TOKYO DECADE(前編)~これまでの10年、これからの10年~
東京偉蹴FOOTBALL 創刊コラム特別号(前編)
「十年ひと昔」という言葉があるように、10年間という年月は”ちょっとした歴史”を振り返るに相応しい時間軸である。明日や来週の予定を考えたり、昨日や先週の出来事を振り返る事は、ごく当たり前の事だと思うが、普段から10年後の人生設計を考えたり、10年前の自分を思い返して「思った通りの人生を送っているな」など、普段から10年スパンでモノを考える人は少ない。気づいたら10年なんてあっという間だった、と思う人が多いはずだ。
日本の、東京のサッカーシーンを10年スパンで振り返ってみても、まさに光陰矢の如しといった感がある。まさかこんな事になっているとは、と誰も想像していなかった出来事が起きている。例えばJ1の東京の2チームが、ともに2部に降格しているなんて、10年前に想像していた人がいただろうか?

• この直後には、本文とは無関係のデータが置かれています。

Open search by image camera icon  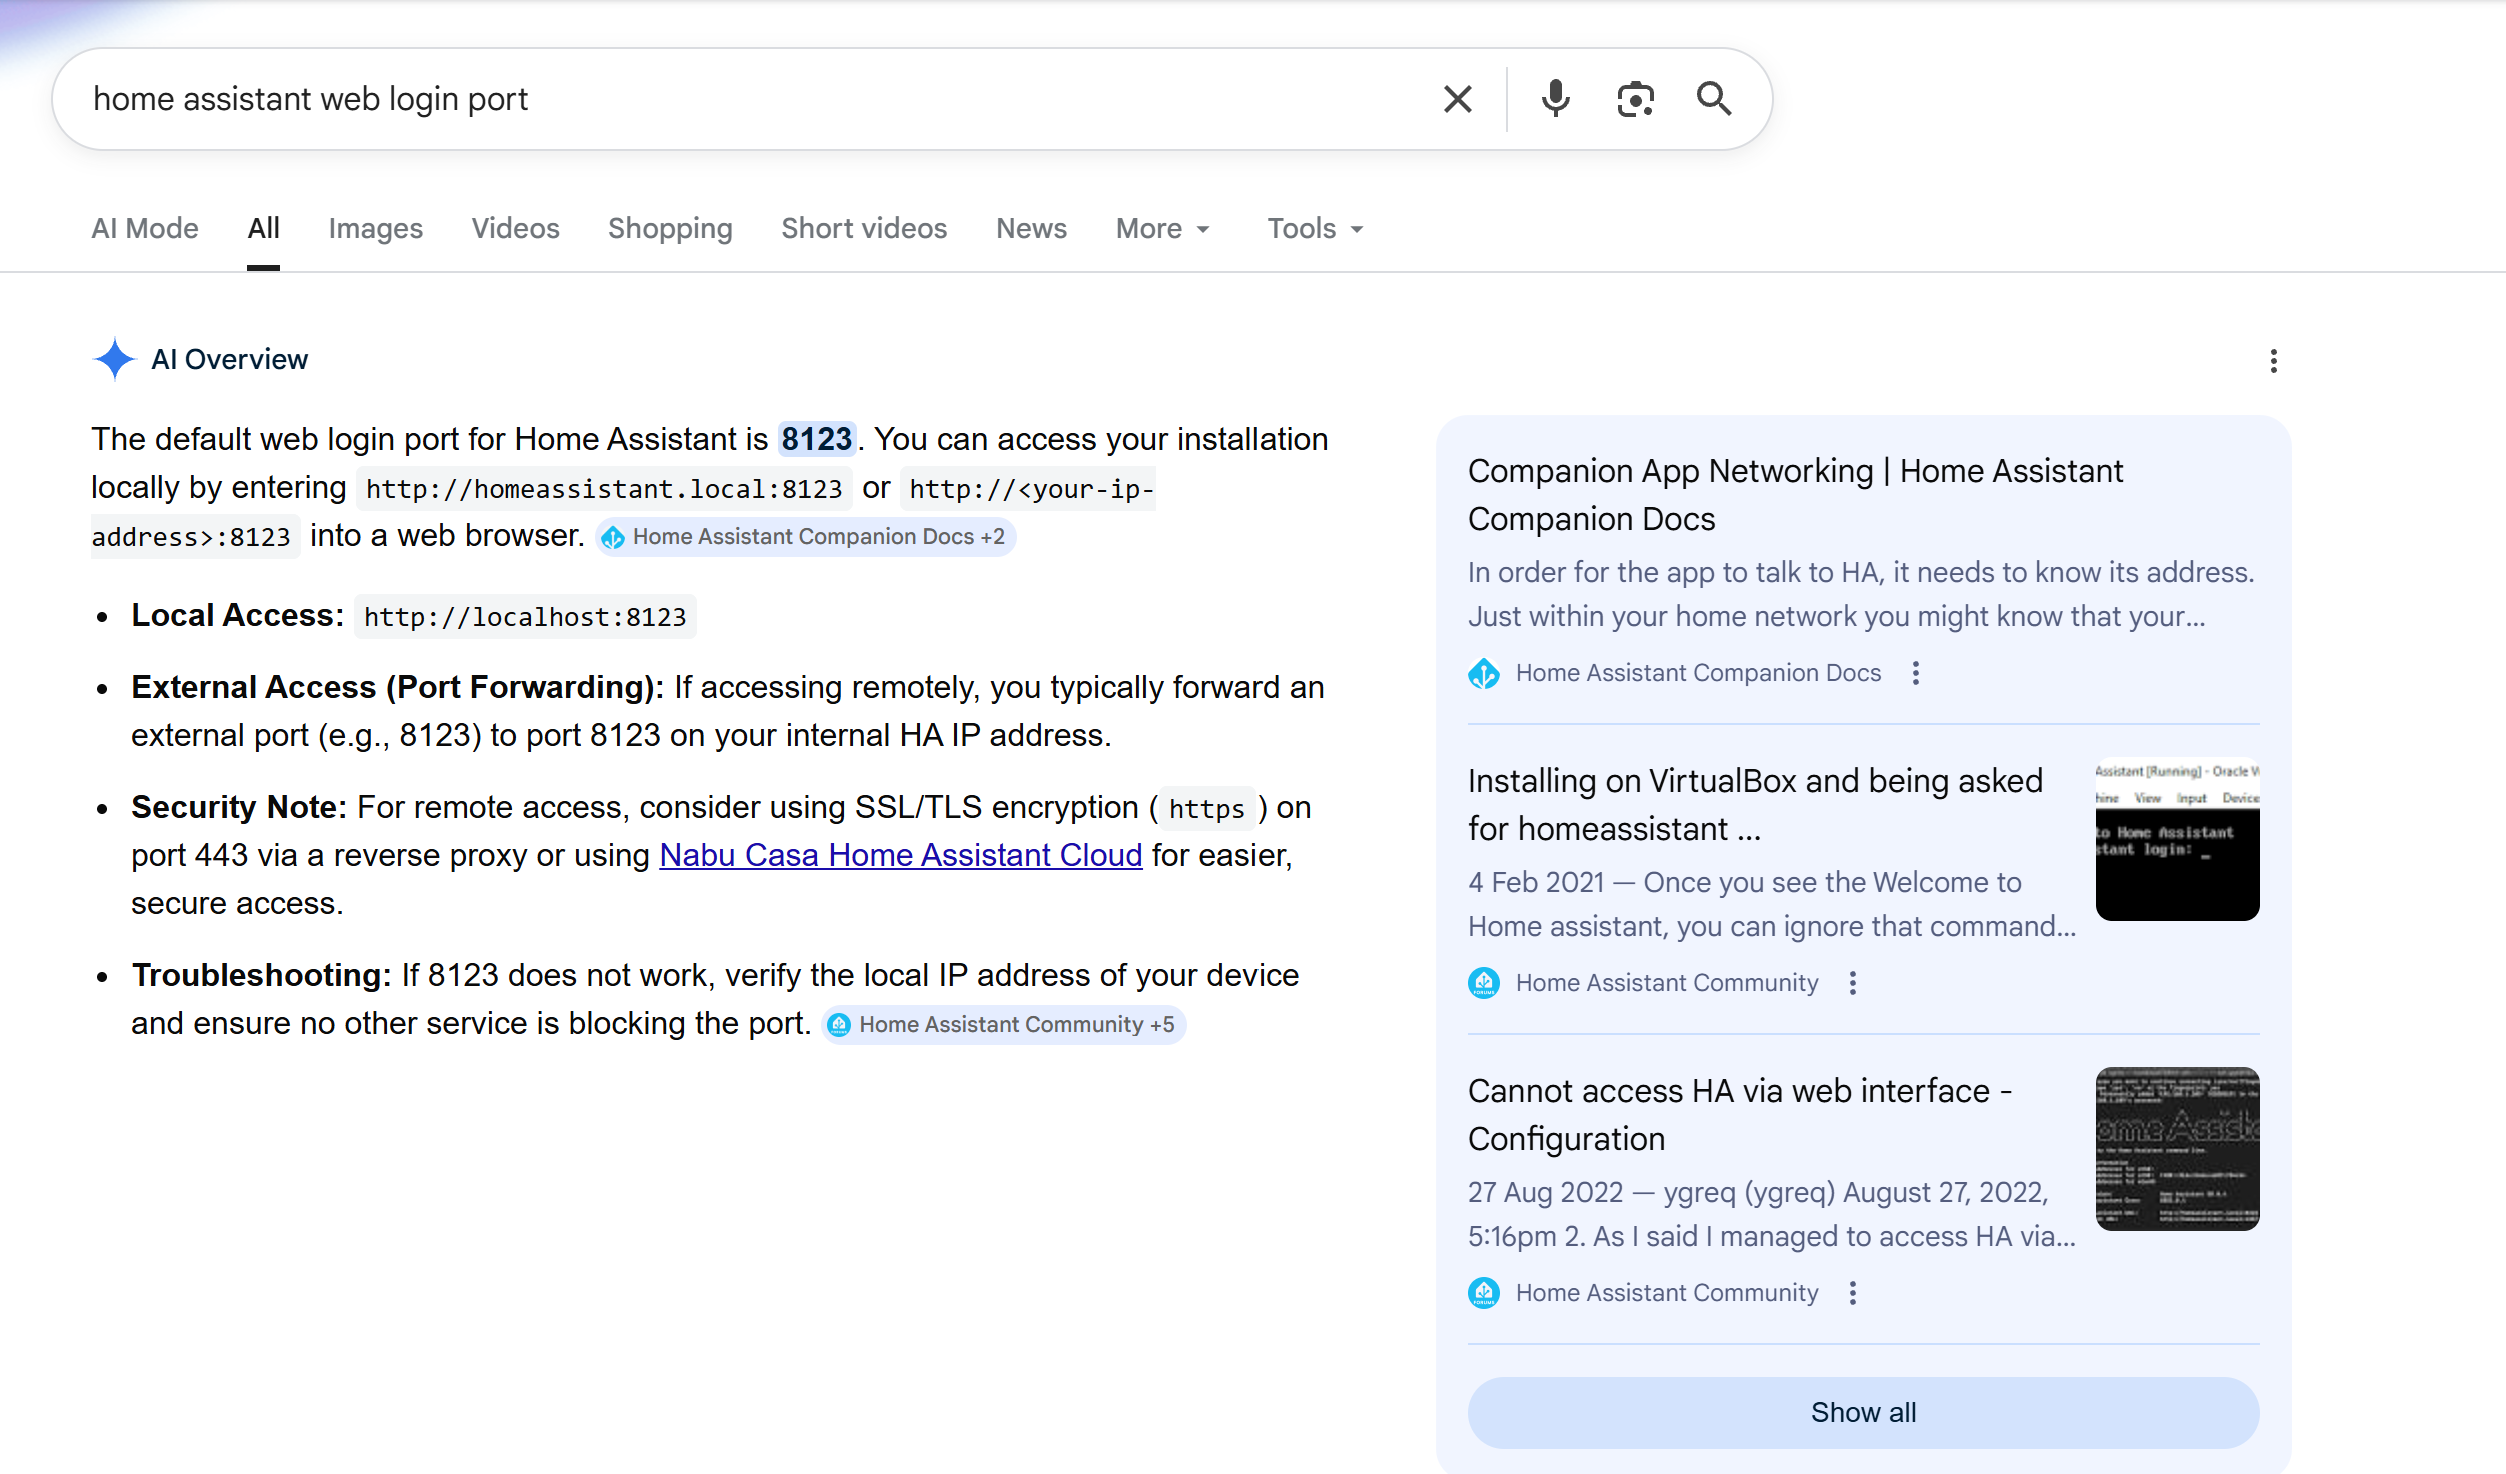[1635, 99]
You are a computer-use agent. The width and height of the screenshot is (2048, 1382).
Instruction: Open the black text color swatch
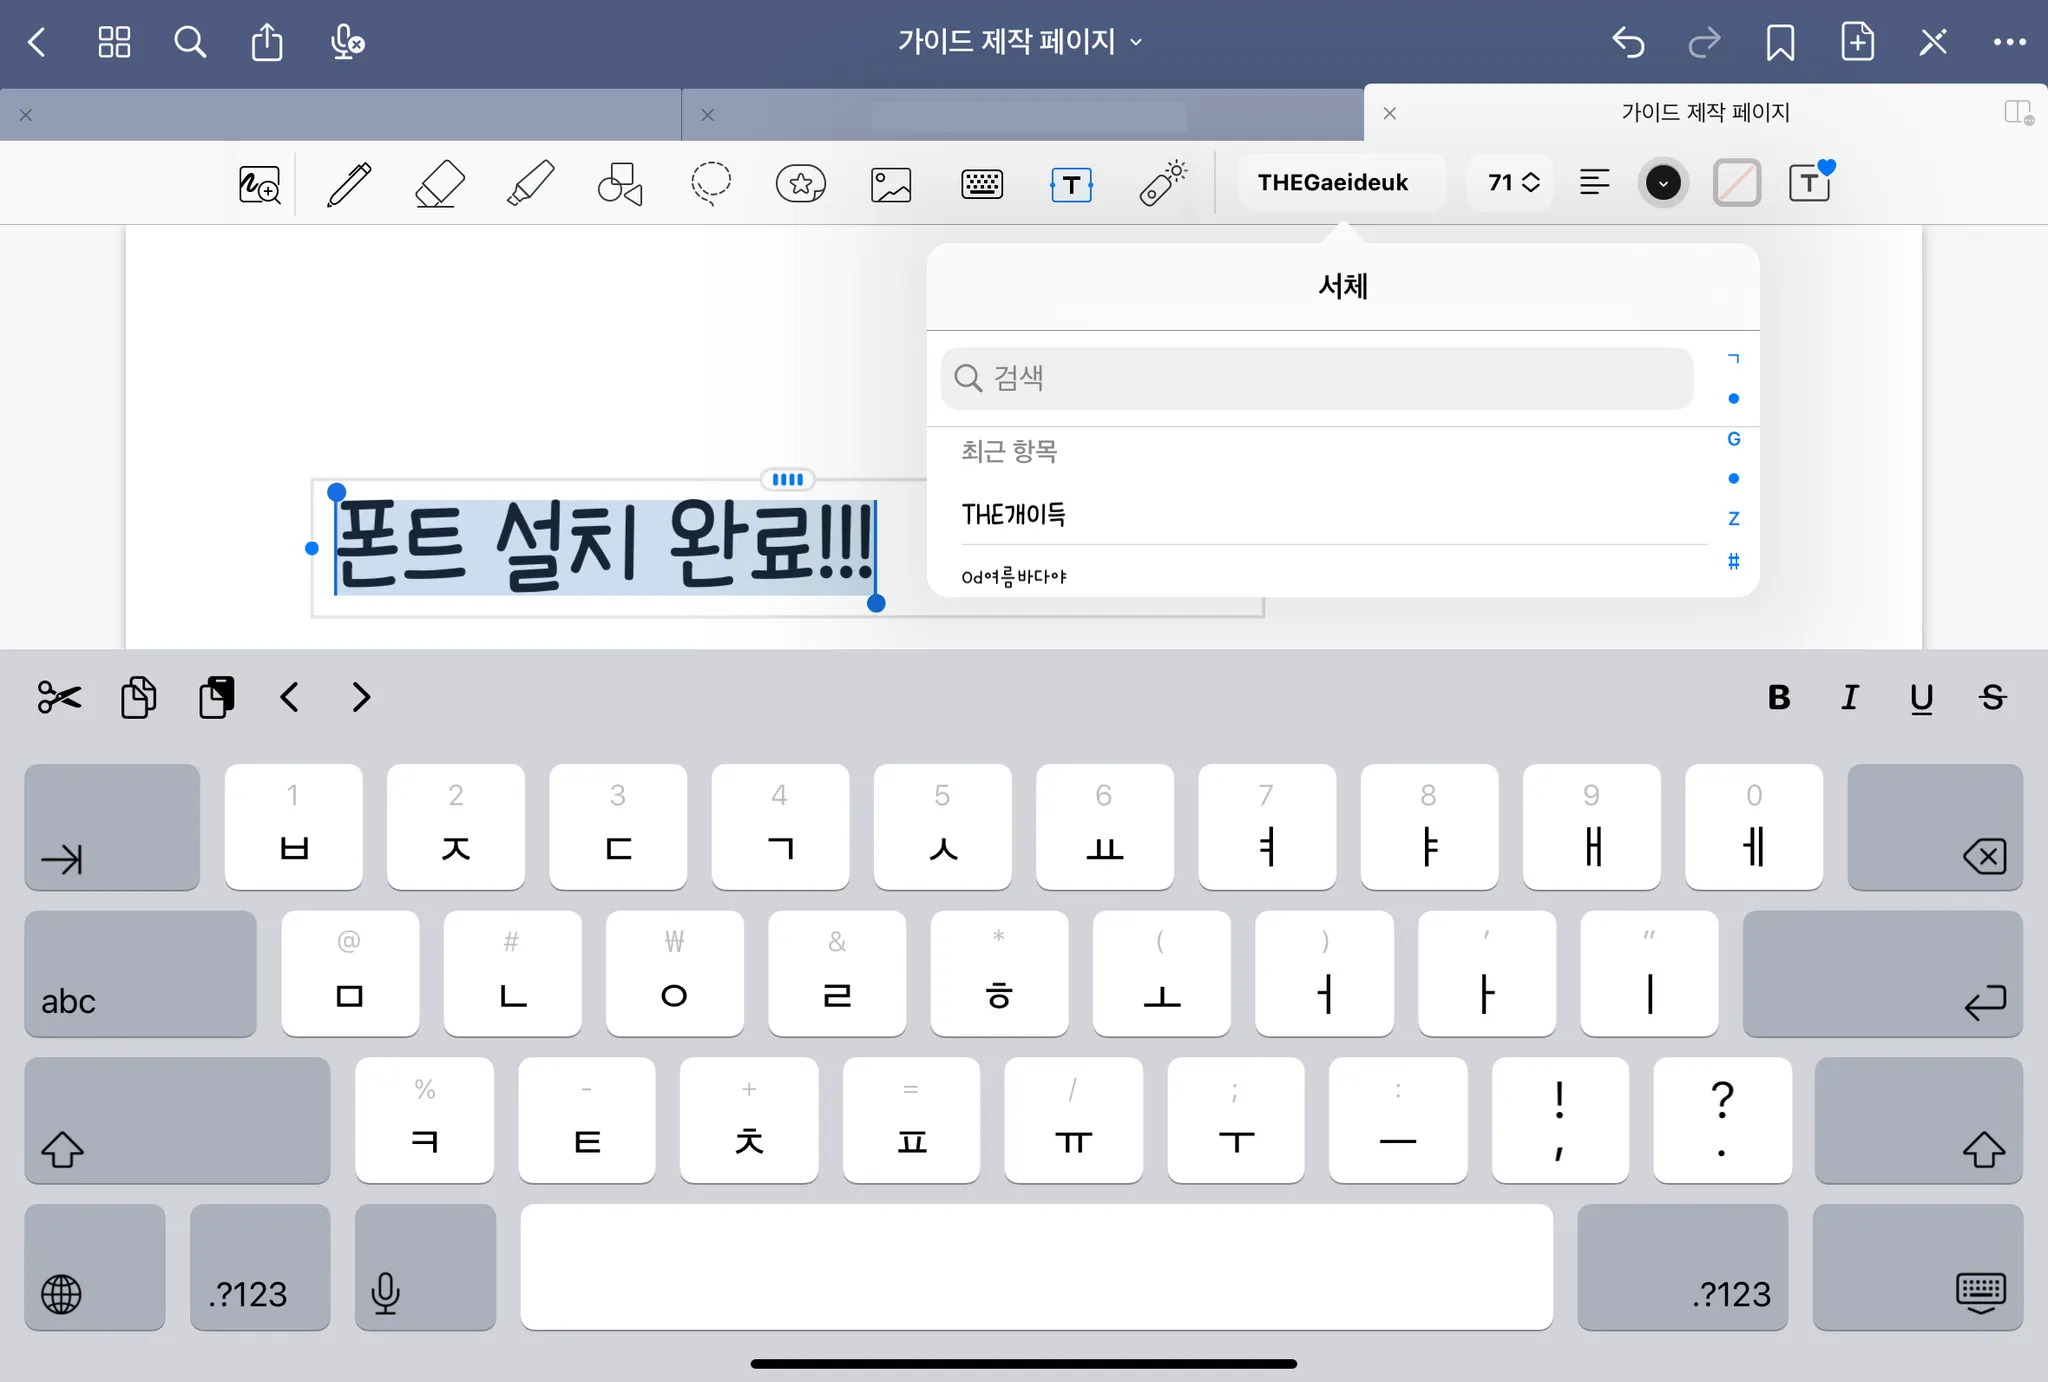coord(1662,183)
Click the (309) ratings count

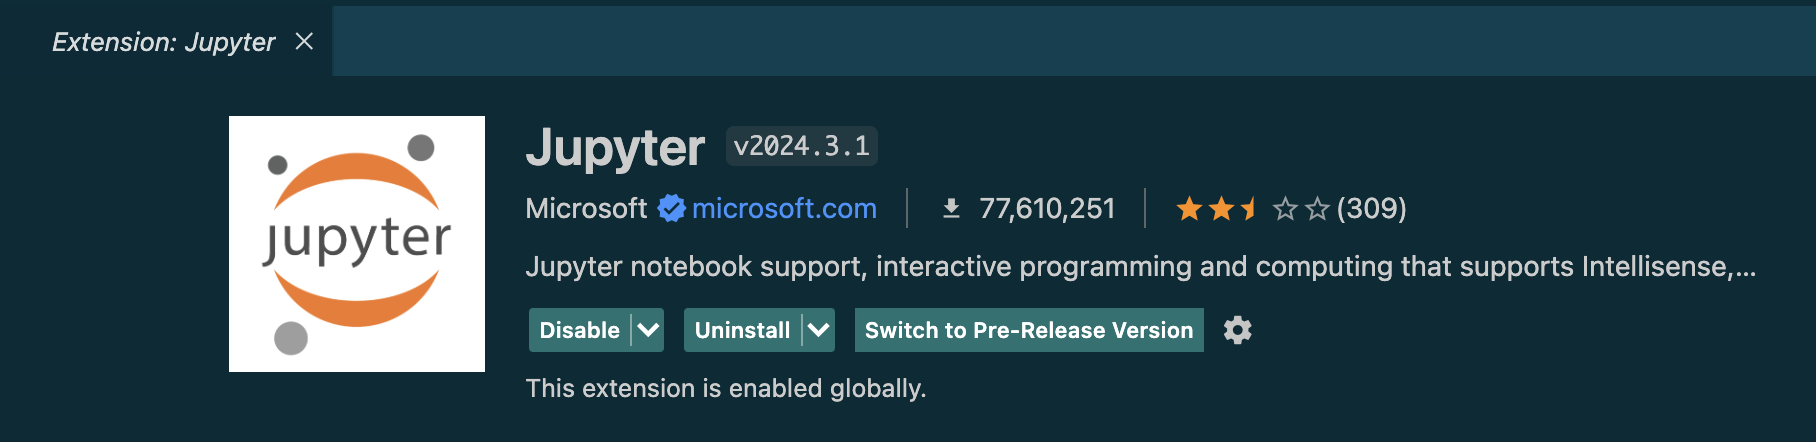pos(1372,208)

一方で、JリーグおよびJリーグ準加盟クラブを含めて、全国に40を超えるプロクラブが誕生し、さらにJFLや地域リーグや都道府県リーグの中にも、将来Jリーグを目指しているクラブが増えてきた。北信越リーグを描いた映画が劇場公開され、評判となった事も記憶に新しい。Jリーグ全体の観客動員数低下やクラブ経営難が囁かれている中でも、日本全国でプロ、アマチュア問わず”サッカークラブのある街”が話題となる事も多い。
サッカー日本代表は4大会連続でワールドカップに出場している。多くの日本人選手が外国のリーグでプレーし活躍している。あまり光の当たらない世界ではあるが、アマチュアサッカーや育成の世界で活動している人達の支えがあり、U-17や女子ワールドカップといった分野でも成果が現れている。”たった10年間”だけでも、日本のサッカーシーンには確実に変化が生じている。